Johnston founded a refrigeration service company in 1932 in the basement workshop of his home at 900 Mulberry Avenue. After an expansion from the basement to his block garage, the company moved to its current location in 1943 — a barn on a Mennonite farm. Of course, it doesn't look much like a barn any longer: It's a thriving $8M business with nearly 50 employees, and 50 trucks on the road.
M.S. had said that his greatest concern with the expansion wasn't the financial angle, it was how to find the best people to help him do the necessary work. (Some things havent changed in this business, have they?)
One of those early employees was M.S. Johnston's son, Maurice F. Johnston. The younger Johnston rode with his dad on service calls. In 1953, after serving in the U.S. Marine Corps, young Maurice began working as a full-time service repairman. Maurice is the current owner and president of M.S. Johnston Co. Inc. Mike Johnston, P.E., grandson of the founder, is the vice president and COO. The company is involved in the sheet metal, commercial, and industrial HVAC, Design/Build, and of course, refrigeration markets. The business operates a refrigeration and food service division that not only services restaurant equipment, but sells it as well.
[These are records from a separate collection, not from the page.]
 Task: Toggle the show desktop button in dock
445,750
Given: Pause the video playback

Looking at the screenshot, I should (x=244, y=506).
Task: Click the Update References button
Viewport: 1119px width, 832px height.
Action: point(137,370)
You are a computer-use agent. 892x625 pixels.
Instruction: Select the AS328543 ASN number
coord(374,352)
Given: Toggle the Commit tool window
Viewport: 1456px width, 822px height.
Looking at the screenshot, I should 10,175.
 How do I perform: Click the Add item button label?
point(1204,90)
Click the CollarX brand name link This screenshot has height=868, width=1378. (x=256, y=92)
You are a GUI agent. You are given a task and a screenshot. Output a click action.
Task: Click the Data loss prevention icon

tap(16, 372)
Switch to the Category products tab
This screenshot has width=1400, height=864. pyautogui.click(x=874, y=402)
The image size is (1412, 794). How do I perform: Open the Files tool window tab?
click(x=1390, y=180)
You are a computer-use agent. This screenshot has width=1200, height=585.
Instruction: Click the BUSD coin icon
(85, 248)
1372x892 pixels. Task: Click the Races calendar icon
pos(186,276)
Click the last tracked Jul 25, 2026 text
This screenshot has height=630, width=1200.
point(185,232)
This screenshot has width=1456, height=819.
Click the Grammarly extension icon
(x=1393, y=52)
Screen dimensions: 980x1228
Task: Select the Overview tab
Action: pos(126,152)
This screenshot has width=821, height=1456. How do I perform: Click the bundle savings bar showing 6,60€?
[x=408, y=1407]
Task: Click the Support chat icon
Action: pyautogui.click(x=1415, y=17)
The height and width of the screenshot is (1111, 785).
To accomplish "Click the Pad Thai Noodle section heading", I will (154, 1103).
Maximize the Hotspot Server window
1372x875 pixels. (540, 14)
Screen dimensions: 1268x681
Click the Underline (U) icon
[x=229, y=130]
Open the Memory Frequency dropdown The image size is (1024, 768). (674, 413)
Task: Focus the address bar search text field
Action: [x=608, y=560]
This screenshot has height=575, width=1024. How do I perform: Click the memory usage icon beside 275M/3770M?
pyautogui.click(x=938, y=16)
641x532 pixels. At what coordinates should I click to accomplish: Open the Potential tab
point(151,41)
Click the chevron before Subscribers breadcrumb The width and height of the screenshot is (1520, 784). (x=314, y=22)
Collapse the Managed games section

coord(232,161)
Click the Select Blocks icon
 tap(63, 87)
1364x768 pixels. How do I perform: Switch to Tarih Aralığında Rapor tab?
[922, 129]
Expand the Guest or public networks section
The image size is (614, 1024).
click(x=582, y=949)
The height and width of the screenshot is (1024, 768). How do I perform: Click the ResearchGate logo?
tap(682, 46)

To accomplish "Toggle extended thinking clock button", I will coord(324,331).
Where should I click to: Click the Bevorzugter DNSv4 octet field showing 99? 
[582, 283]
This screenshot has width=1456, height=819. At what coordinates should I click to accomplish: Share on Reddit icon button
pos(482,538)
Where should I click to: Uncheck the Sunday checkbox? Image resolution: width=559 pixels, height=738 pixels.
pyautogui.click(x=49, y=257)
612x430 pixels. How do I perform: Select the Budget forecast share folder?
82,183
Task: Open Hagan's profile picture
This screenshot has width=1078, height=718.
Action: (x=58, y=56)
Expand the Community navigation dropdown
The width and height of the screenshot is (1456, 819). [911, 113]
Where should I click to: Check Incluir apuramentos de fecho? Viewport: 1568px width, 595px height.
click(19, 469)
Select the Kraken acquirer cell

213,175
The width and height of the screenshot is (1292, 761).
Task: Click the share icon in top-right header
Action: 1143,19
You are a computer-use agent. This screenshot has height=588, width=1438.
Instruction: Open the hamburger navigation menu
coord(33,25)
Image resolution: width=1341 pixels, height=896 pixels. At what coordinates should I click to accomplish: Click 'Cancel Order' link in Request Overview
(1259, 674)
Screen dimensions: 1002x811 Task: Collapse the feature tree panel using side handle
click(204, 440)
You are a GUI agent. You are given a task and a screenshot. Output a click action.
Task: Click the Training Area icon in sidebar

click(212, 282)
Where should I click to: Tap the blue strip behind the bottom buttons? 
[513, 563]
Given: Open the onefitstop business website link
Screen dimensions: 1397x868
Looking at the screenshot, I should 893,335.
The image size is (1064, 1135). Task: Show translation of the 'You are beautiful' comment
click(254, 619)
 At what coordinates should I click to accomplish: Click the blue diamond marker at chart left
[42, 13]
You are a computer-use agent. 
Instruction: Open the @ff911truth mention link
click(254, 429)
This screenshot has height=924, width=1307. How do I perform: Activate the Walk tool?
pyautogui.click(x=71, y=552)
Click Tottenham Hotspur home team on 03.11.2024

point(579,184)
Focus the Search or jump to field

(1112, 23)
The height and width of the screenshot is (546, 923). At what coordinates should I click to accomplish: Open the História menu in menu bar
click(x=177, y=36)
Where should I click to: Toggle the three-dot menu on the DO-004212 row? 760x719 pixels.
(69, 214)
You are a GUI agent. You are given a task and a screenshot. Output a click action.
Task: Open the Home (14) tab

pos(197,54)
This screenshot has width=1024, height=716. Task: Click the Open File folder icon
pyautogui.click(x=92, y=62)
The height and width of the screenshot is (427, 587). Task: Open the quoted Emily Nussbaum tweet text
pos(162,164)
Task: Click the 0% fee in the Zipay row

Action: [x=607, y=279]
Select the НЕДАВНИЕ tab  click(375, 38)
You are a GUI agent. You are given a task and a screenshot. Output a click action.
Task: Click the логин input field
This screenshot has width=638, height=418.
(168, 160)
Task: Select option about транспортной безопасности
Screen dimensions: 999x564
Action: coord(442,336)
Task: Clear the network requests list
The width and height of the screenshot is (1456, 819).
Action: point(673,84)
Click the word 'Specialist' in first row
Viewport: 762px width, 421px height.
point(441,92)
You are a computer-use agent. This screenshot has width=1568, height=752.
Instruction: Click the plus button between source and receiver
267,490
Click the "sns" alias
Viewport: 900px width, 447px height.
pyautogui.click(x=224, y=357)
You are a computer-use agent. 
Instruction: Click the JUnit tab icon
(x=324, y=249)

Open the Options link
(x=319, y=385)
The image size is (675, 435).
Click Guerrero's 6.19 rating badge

M.S. signed on with York Ice Machinery Corp. in December 1940, as what was then referred to as a contracting distributor. The company made a mark selling three-to five-ton water-cooled units to taverns and bars and anyone else who needed cooling.
Maurice says, "Department stores needed help. Hot customers tried on garments that quickly became soiled, and often had to be cleaned several times. Air conditioning saved money on cleaning bills as well as on mark downs. Restaurants owners found that comfortable people stay inside longer and eat more. The waitresses worked better too."
A Smooth Relationship
Aircon Engineering has been distributing York products to the M.S. Johnston Company since the early 1950s. Kim Leonard, owner and president of Aircon says, "Both companies began as York contracting distributors, started by our fathers, who knew each other very well. Both were instrumental in the industry as early pioneers. We elected to stay in distribution, and Maurice decided to go the contractor route."
"We were assigned the M.S. Johnston company as a customer. They said they didn't want us, but we took them anyway," laughs Leonard.
Maurice recalls, "We have stayed a York dealer because of their product, educational programs, service and sales support, and the back up of Aircon. Sometimes sales weren't as high as we wanted, but York has always been contractor-oriented. I can really say the relationship has been good. Doing business with York is like family. The main reasons we continue are because of their people and those who represent them."